GIVEN PASSAGE

>> begin

This welcome book shows only 20 projects, giving all of them the room they deserve. The 17 residential interiors include six he designed for his own use; the three offices are his own. There are, unfortunately, no floor plans, but the book is handsomely designed with fine photography by Jaime Ardiles-Arce, Tim Street-Porter, John Vaughan, Toshi Yoshimi, and others. The text is in the best of hands, those of Diane Dorrans Saeks, who has an impressive 20 design books to her credit. Here, she steps modestly back and lets her subject shine.

Made in Cassina
edited byGiampiero Bosoni
Milan: Skira Editore; distributed by Rizzoli International Publications, $70
360 pages, 584 illustrations (379 color)

The Italian furniture giant Cassina was founded as Amedeo Cassina in 1927 by brothers Umberto and Cesare Cassina. Its first products were 19th-century reproductions, and it moved into contemporary design only around 1940, attaining an international reputation for avant-garde work in the 1950's. Cassina was acquired by Steelcase in the late 1980's and eventually by Poltrona Frau in 2005. These pages tell the company's whole story, pausing at such milestones as Gio Ponti's Superleggera chair (1957), Gianfranco Frattini's stacking tables (1966), Mario Bellini's Cab chair (1977), and Vico Magistretti's Sindbad chairs and sofas (1981). In addition to furniture, attention is directed to advertising, showroom interiors, manufacturing processes, and, of course, design philosophy.

>> end

DATA LINES
>> begin

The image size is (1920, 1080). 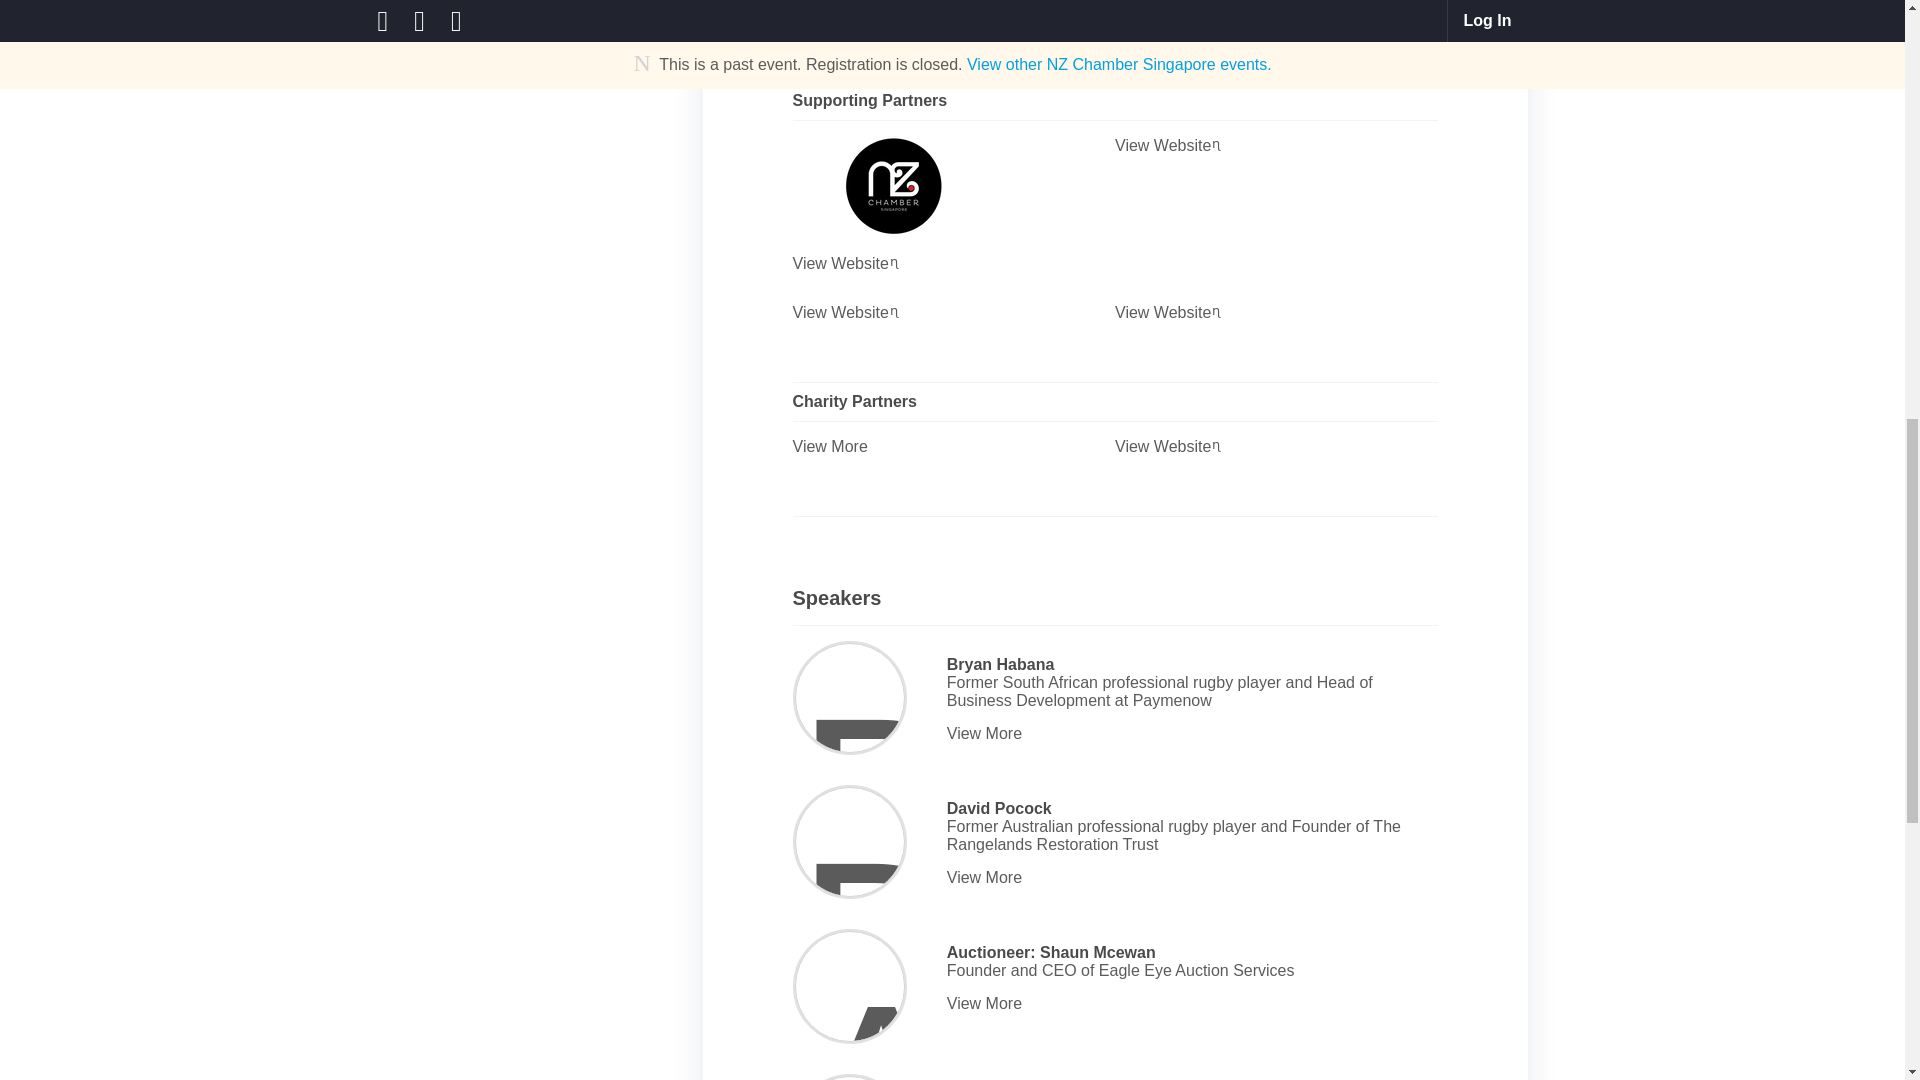 I want to click on View Website, so click(x=1276, y=12).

>> end

GIVEN REQUEST
Reproduce the design book reviews above word for word, in full.

FULL SOLUTION
This welcome book shows only 20 projects, giving all of them the room they deserve. The 17 residential interiors include six he designed for his own use; the three offices are his own. There are, unfortunately, no floor plans, but the book is handsomely designed with fine photography by Jaime Ardiles-Arce, Tim Street-Porter, John Vaughan, Toshi Yoshimi, and others. The text is in the best of hands, those of Diane Dorrans Saeks, who has an impressive 20 design books to her credit. Here, she steps modestly back and lets her subject shine.

Made in Cassina
edited byGiampiero Bosoni
Milan: Skira Editore; distributed by Rizzoli International Publications, $70
360 pages, 584 illustrations (379 color)

The Italian furniture giant Cassina was founded as Amedeo Cassina in 1927 by brothers Umberto and Cesare Cassina. Its first products were 19th-century reproductions, and it moved into contemporary design only around 1940, attaining an international reputation for avant-garde work in the 1950's. Cassina was acquired by Steelcase in the late 1980's and eventually by Poltrona Frau in 2005. These pages tell the company's whole story, pausing at such milestones as Gio Ponti's Superleggera chair (1957), Gianfranco Frattini's stacking tables (1966), Mario Bellini's Cab chair (1977), and Vico Magistretti's Sindbad chairs and sofas (1981). In addition to furniture, attention is directed to advertising, showroom interiors, manufacturing processes, and, of course, design philosophy.